Philippine Q1 GDP Grows 5.4%, Misses Forecasts
The Philippine economy expanded by 5.4 percent in the first quarter of 2025 from a year earlier, slightly below economists’ expectations, official data showed Thursday. The growth was in line with the previous quarter’s 5.3 percent expansion but fell short of the 5.7 percent median forecast in a Reuters poll of analysts. On a seasonally

By Staff Writer
The Philippine economy expanded by 5.4 percent in the first quarter of 2025 from a year earlier, slightly below economists’ expectations, official data showed Thursday.
The growth was in line with the previous quarter’s 5.3 percent expansion but fell short of the 5.7 percent median forecast in a Reuters poll of analysts.
On a seasonally adjusted basis, the economy grew 1.2 percent quarter-on-quarter, also lower than the 1.6 percent forecast in the same poll.
Socioeconomic Planning Secretary Arsenio Balisacan said the government remains confident in achieving its 6 to 7 percent full-year growth target despite global and domestic headwinds.
“We need to sustain and even accelerate our efforts in improving the investment climate, reducing the cost of doing business, and ensuring peace and order,” Balisacan said during a press briefing.

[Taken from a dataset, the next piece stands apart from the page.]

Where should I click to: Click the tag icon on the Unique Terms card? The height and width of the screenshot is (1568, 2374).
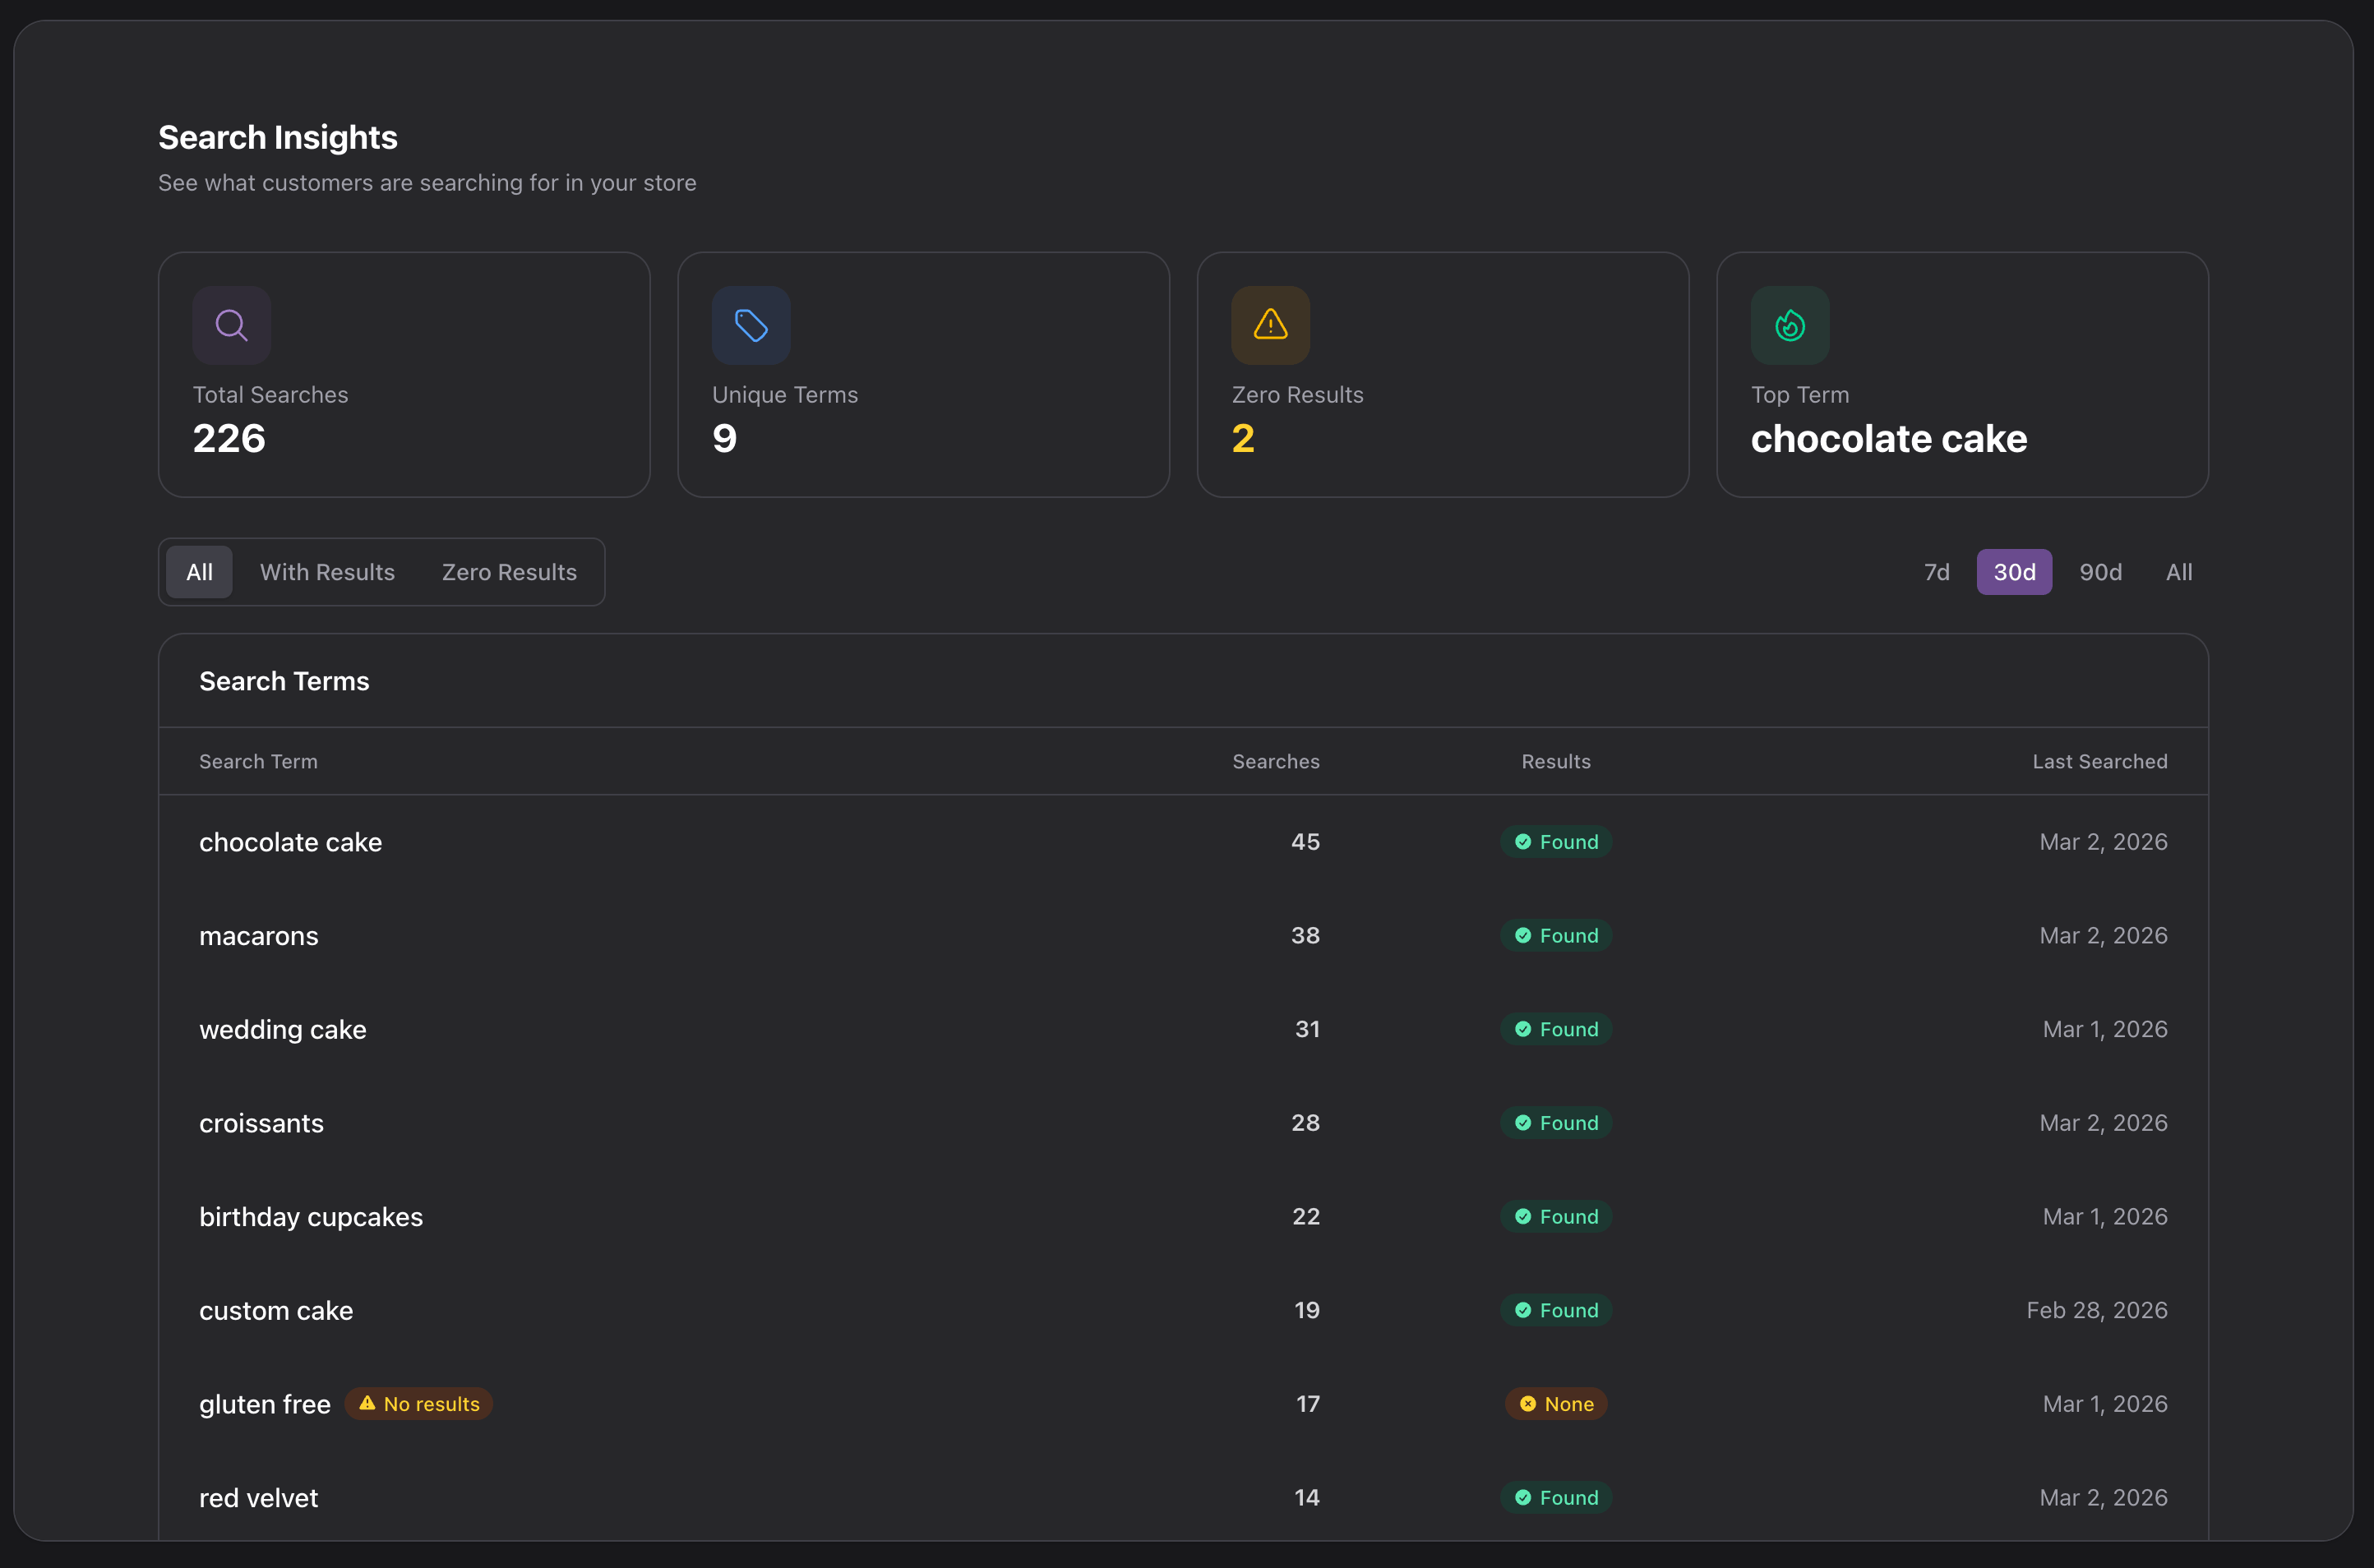tap(750, 325)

The main drivers of growth in the January to March period were wholesale and retail trade, which grew by 6.4 percent; financial and insurance activities, up 7.2 percent; and manufacturing, which expanded 4.1 percent.
All three major economic sectors—agriculture, industry, and services—posted positive year-on-year growth.
Agriculture, forestry, and fishing rose by 2.2 percent, while industry expanded by 4.5 percent, and services led with a 6.3 percent increase.
On the expenditure side, household final consumption, a key growth engine, grew by 5.3 percent, supported by eased inflation and a relatively stable job market.
Government final consumption expenditure surged by 18.7 percent, reflecting continued public spending on infrastructure and social services.
Gross capital formation, a measure of investment, grew by 4.0 percent, indicating moderate business confidence amid external uncertainties.
Exports and imports also recorded robust growths at 6.2 percent and 9.9 percent respectively, showing resilience in trade activity despite global headwinds.
The country’s Gross National Income, which includes income from abroad, expanded by 7.5 percent year-on-year, boosted by a 24.6 percent rise in Net Primary Income from the Rest of the World.
National Statistician Dennis Mapa noted that while the Q1 figures were below projections, underlying indicators suggest a stable growth trajectory.
“We are seeing consistent performances in key sectors, particularly services and remittances, which remain pillars of domestic demand,” Mapa said.
Despite the lower-than-expected GDP figures, economists said the Philippines’ outlook remains broadly positive given strong household spending and improving fiscal space.
The Bangko Sentral ng Pilipinas is expected to monitor these developments closely, especially ahead of its upcoming policy meeting, where interest rate adjustments remain on the table amid a mixed global outlook.